1. The venepuncture site (canula insertion point) gets blocked again.
2. The patient asks too many questions about finer nuances of the disease (The nurse invariably thinks about the silent glance and understanding gesture that the patient portrayed when senior doctor was taking rounds…. That was fine, but what happened to him now? Is he testing the authenticity of my medical degree? That’s fine. But please stick to the syllabus).
3. The patient seems to have a fascination with pressing the nurses call button (What lies in a reason?).
4. The little kid in the ward defies the boundaries of producible sound while crying inconsolably; and does not succumb to the usual baits.
5. A doctor is taking ward rounds and another doctor demands the attention of the same nurse for a different patient.
6. You have 5 trauma patients for whom you have to check vital parameters every 30 minutes.

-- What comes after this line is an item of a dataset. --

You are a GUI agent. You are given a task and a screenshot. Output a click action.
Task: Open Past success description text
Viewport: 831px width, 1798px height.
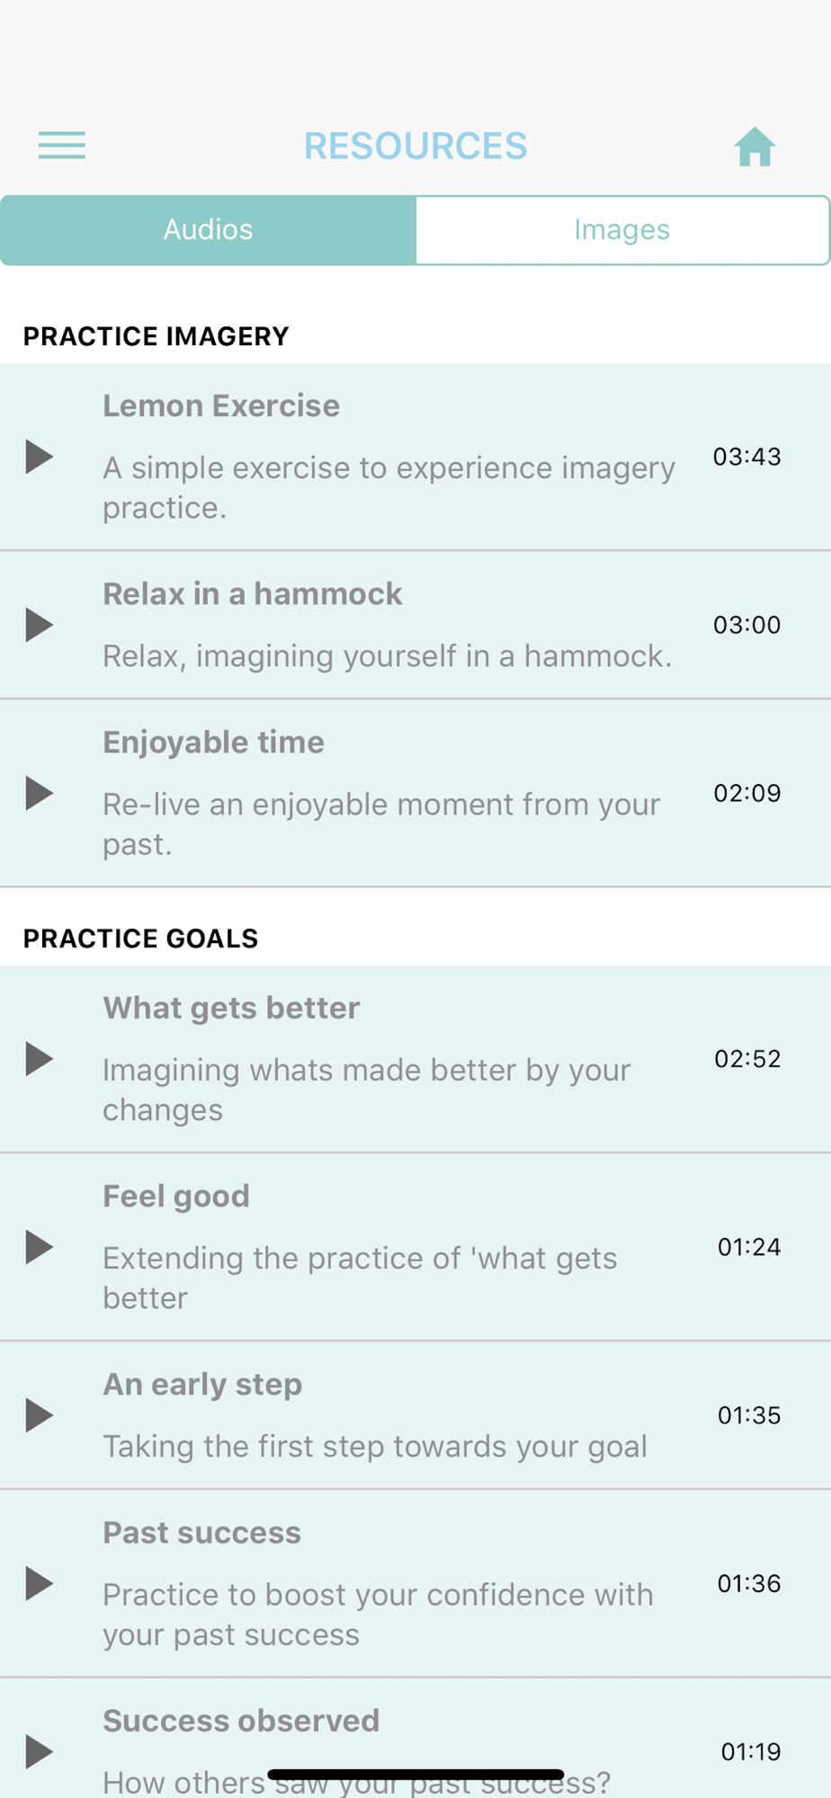(378, 1614)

And it’s the busiest night shift already.
7. The anxious patient suffering with Hepatic Encephalopathy with Sub Acute Intestinal Obstruction is adamant at taking the Ryle’s tube out. He has done it 3 times in past 6 hours and you are mumbling divine hymns.
8. Before you take the over from the preceding duty nurse, you are called by a anxious looking resident doctor (its his first day of joining) in the expectation of getting a thorough orientation of the ward, the hospital and the life. Predicament can’t get louder.
9. Though you have finished with the Herculean forms and draconian quality assurance paper-works, you get thumbs down for that not-so-neat handwriting by never-pleasing horde of quality assurance guys.
10. The patient complaining to doctor that ward nurses seldom listen to him (though you religiously put every inch of an effort to help the guy in disguise).